Wednesday, September 21, 2011

Maya Angelou - Guardian Top 100 Women - Writing and Academia






Writer, academic and activist, who chronicled the African American experience in literature
















Maya Angelou. Photograph: Gerald Herbert/Associated Press

When she started to chronicle the African-American experience through her own life, Maya Angelou, 82, had a lot to work with – enough to fill six books of autobiography, the first of which was the longest-running non-fiction paperback on the New York Times bestseller list.

A friend and supporter of Malcolm X and Martin Luther King, as well as being Oprah Winfrey's mentor, it is her willingness to share the wisdom she gained from the struggle of her early years that inspires her generations of fans.

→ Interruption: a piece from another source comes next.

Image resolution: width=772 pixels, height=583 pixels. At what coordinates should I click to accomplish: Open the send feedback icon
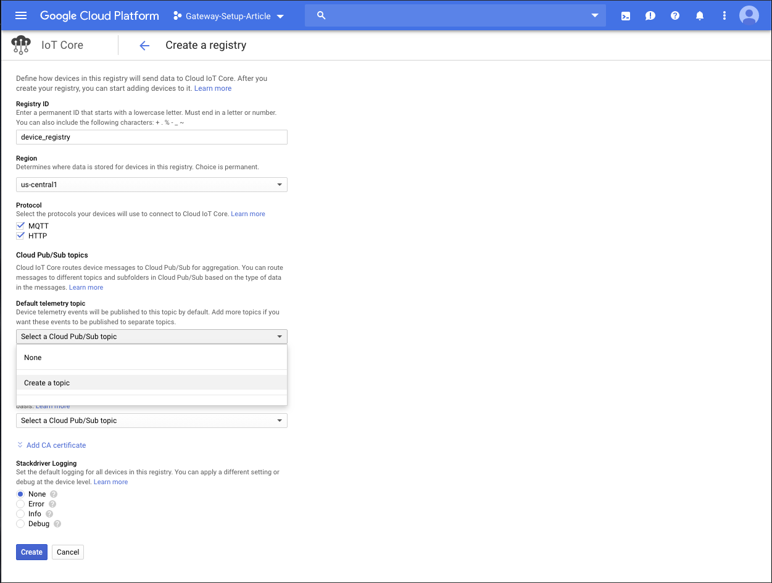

As a child she was raped by her mother's boyfriend. When her attacker was kicked to death she didn't speak for five years – believing that by naming him she had killed him. After becoming a teenage mother, a professional dancer, prostitute, playwright, television producer, film director and lecturer, one of her volumes of poetry was nominated for a Pulitzer prize and she was asked to read at Bill Clinton's inauguration. As one reader said: "When I was a teenager her books opened up a world to me that made me consider who I was as a person and who I wanted to be. Her writing showed me that I could do or be whatever I wanted because of - rather than despite – my gender."